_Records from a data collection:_
_ _ _ _ _

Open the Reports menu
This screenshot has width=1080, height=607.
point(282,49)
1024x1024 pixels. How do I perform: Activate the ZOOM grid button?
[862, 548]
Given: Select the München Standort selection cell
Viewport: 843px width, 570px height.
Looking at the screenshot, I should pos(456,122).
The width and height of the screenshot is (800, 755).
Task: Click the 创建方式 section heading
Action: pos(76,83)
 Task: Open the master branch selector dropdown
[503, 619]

_ _ _ _ _

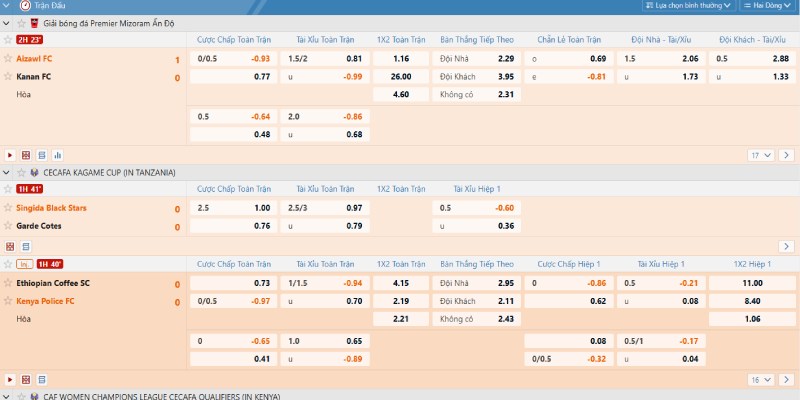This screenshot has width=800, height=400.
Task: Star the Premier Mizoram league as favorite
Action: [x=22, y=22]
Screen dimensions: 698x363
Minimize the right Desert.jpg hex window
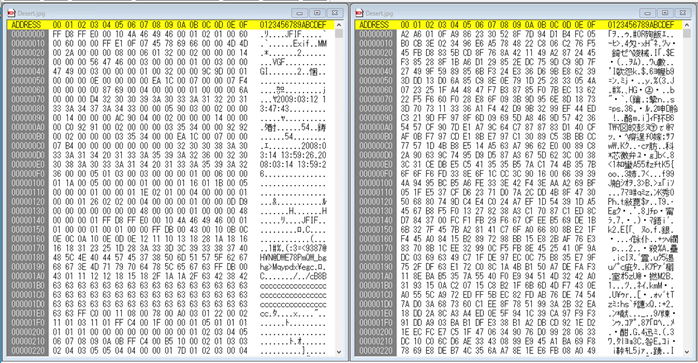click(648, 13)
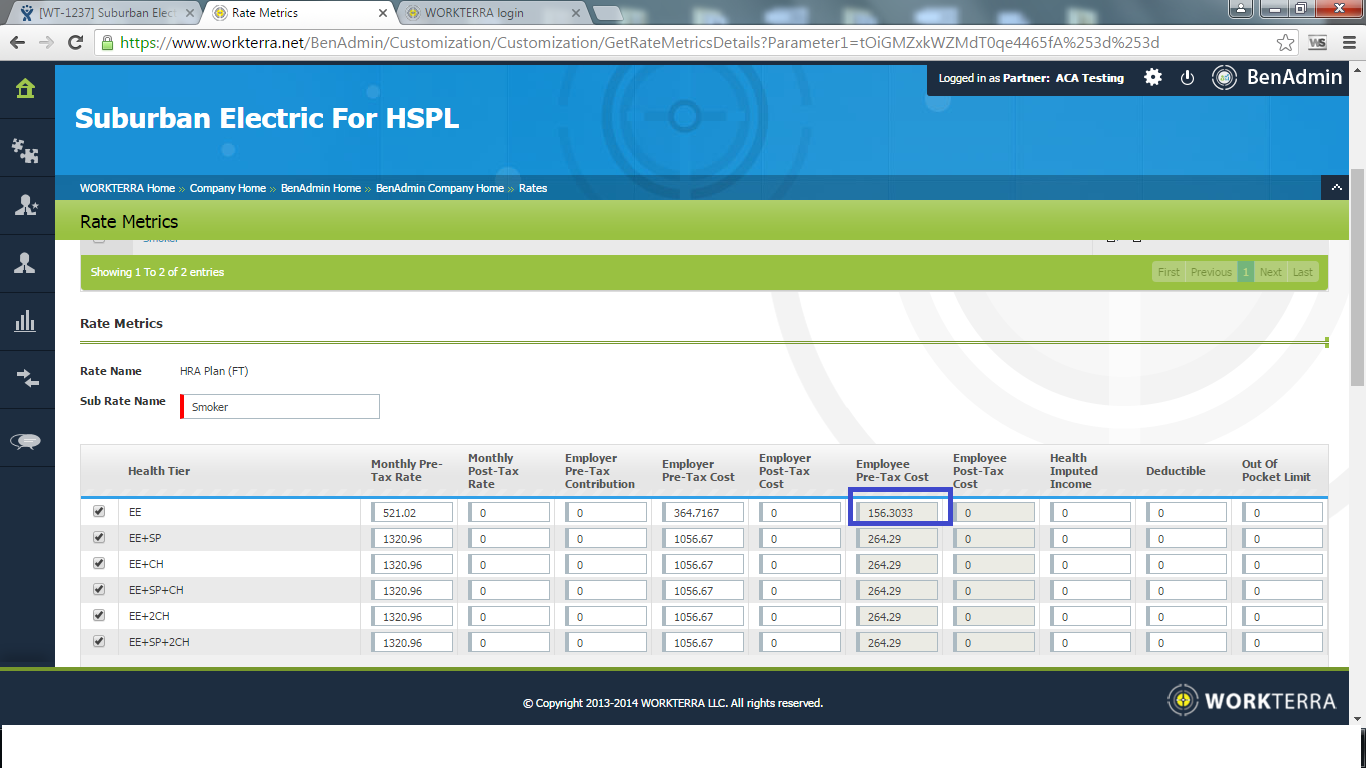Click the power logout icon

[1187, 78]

_ _ _ _ _

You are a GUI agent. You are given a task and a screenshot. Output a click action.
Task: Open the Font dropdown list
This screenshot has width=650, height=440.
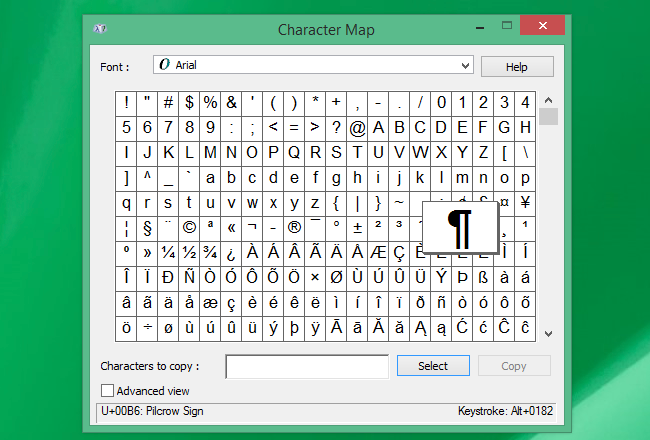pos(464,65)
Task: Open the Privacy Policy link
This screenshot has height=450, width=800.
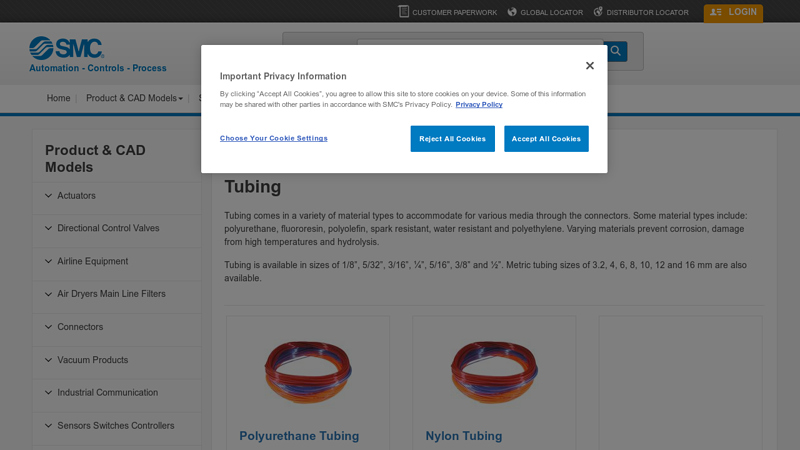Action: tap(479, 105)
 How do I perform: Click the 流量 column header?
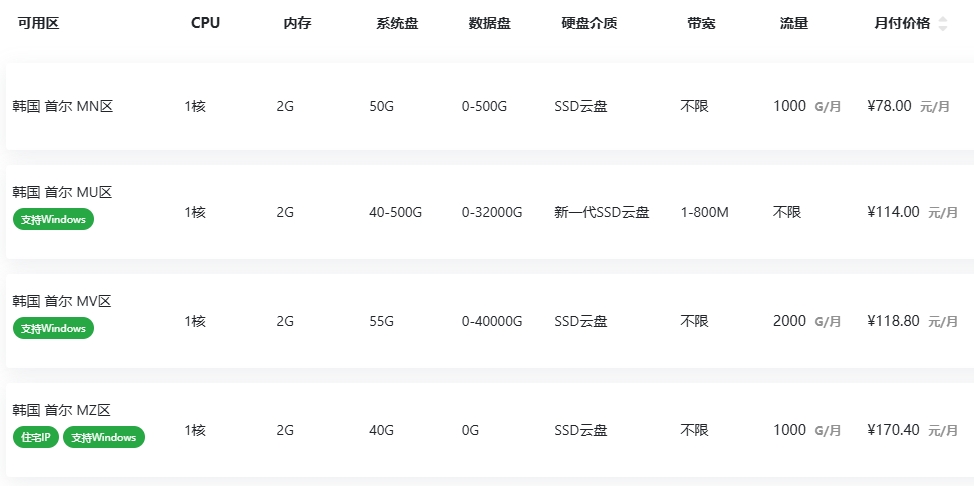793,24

_ _ _ _ _

_Description of the task:_
Retype only this portion of the data above: the line containing "1024x1024 pixels. How", the line containing "Given: Select the", and all lines between them, exactly.

_Answer to this task:_
1024x1024 pixels. How do I perform: Activate the ZOOM grid button?
[862, 548]
Given: Select the München Standort selection cell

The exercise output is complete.